With the pictures removed, write out the data below exactly.

◆ ◆ ◆ ◆ ◆ ◆ ◆

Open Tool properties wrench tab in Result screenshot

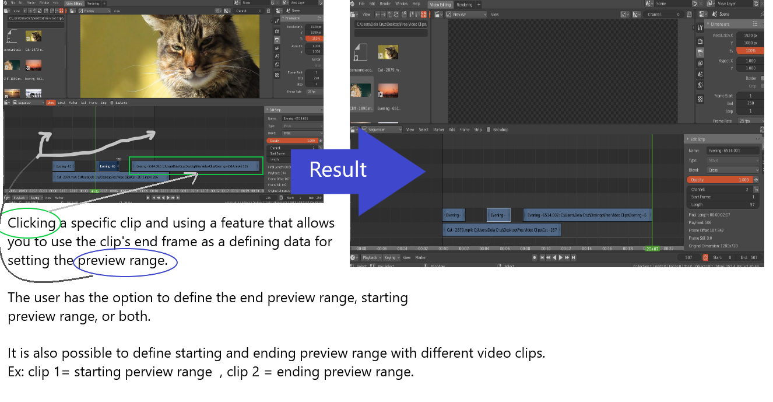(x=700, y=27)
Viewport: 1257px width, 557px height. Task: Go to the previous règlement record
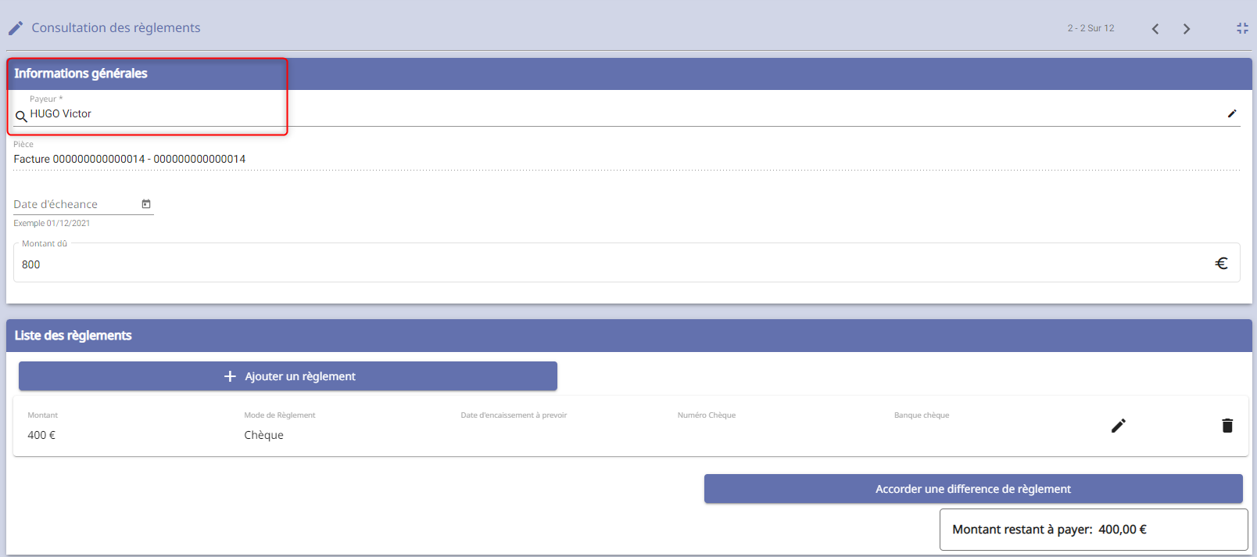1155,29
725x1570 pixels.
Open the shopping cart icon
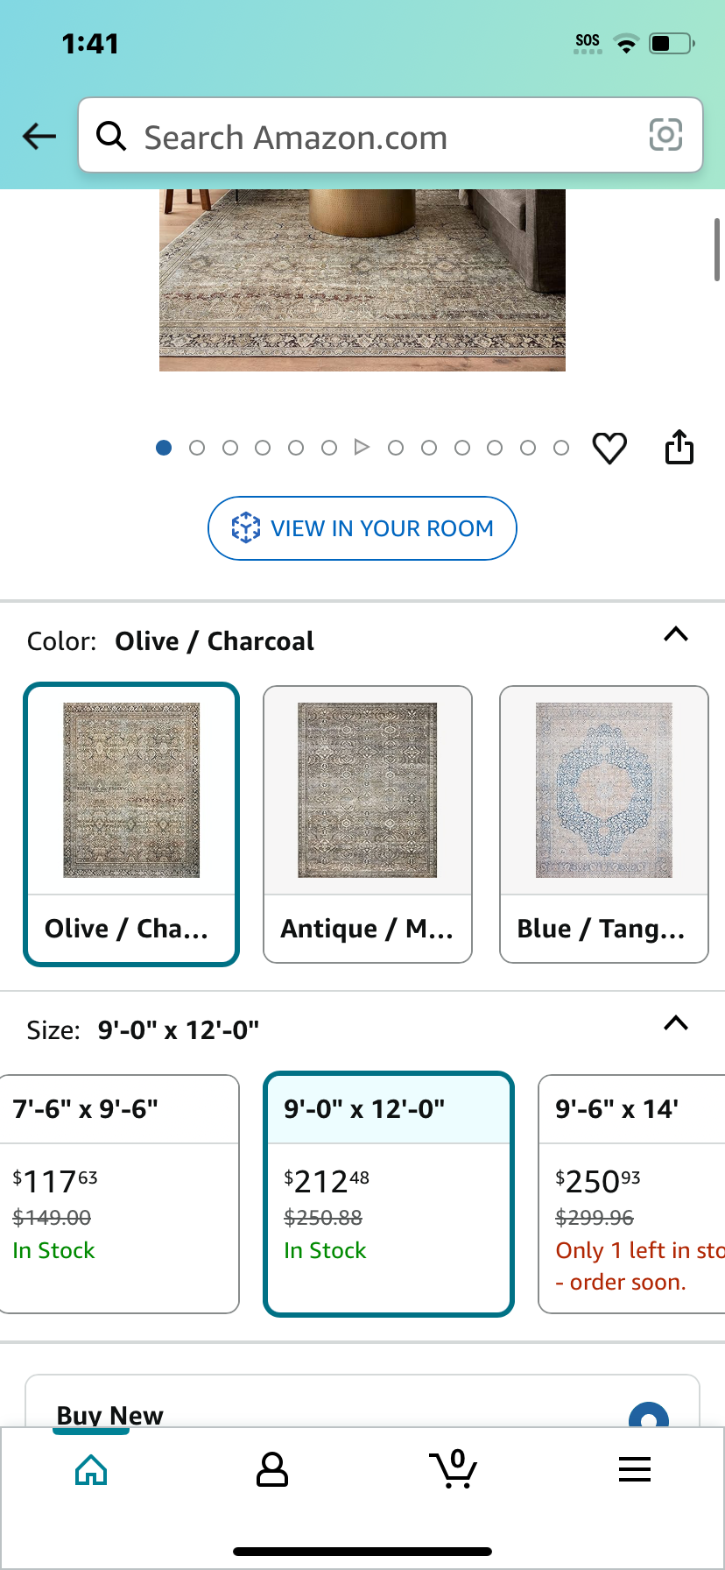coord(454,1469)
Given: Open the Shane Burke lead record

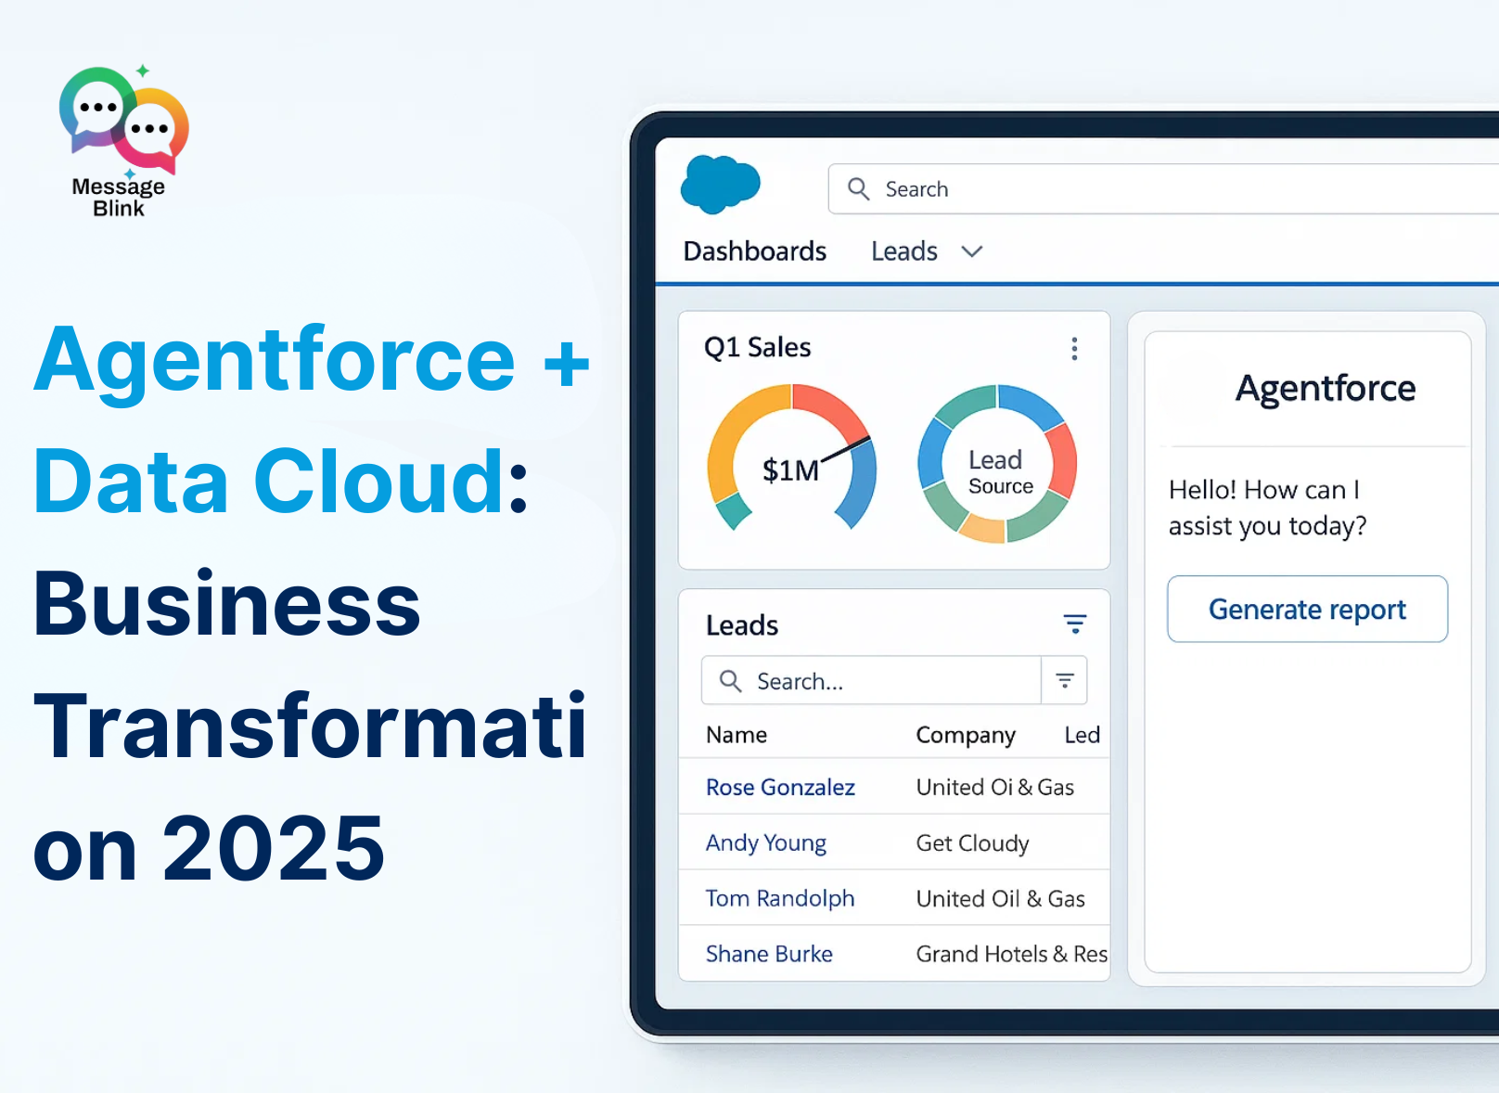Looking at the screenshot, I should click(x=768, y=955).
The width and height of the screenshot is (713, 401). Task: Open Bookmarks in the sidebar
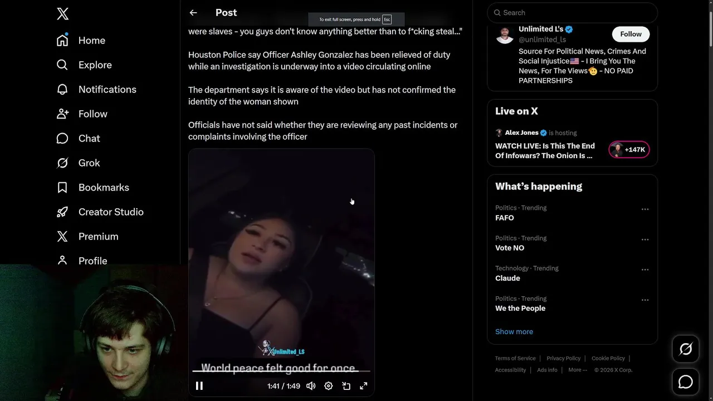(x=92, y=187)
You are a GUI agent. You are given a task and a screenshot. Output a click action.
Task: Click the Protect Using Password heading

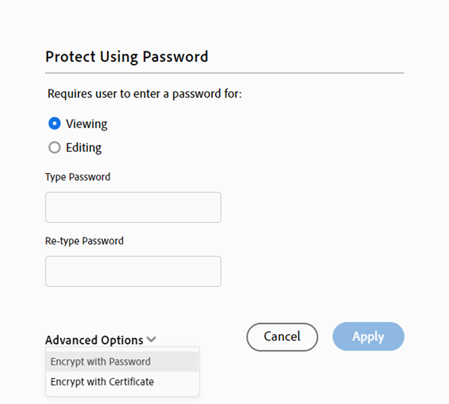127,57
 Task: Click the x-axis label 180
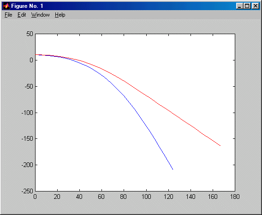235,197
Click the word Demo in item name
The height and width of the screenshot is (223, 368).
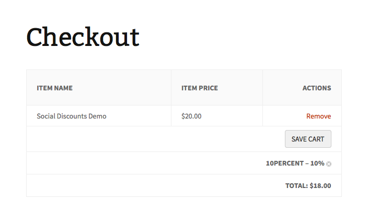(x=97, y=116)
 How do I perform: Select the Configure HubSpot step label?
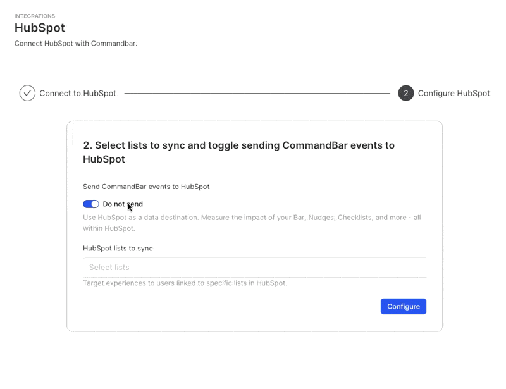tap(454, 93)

◆ ◆ ◆ ◆ ◆ ◆ ◆

• [ANSWER AREA]
Open Tool properties wrench tab in Result screenshot

(x=700, y=27)
Viewport: 1257px width, 557px height. Task: Go to the previous règlement record
1155,29
725x1570 pixels.
Open the shopping cart icon
coord(454,1469)
Given: Open the Shane Burke lead record

Looking at the screenshot, I should click(x=768, y=955).
The width and height of the screenshot is (713, 401). Task: Open Bookmarks in the sidebar
(x=92, y=187)
You are a GUI agent. You are given a task and a screenshot. Output a click action.
Task: Click the Protect Using Password heading

127,57
 Task: Click the x-axis label 180
235,197
Click the word Demo in item name
The height and width of the screenshot is (223, 368).
(x=97, y=116)
 How do I perform: Select the Configure HubSpot step label?
tap(454, 93)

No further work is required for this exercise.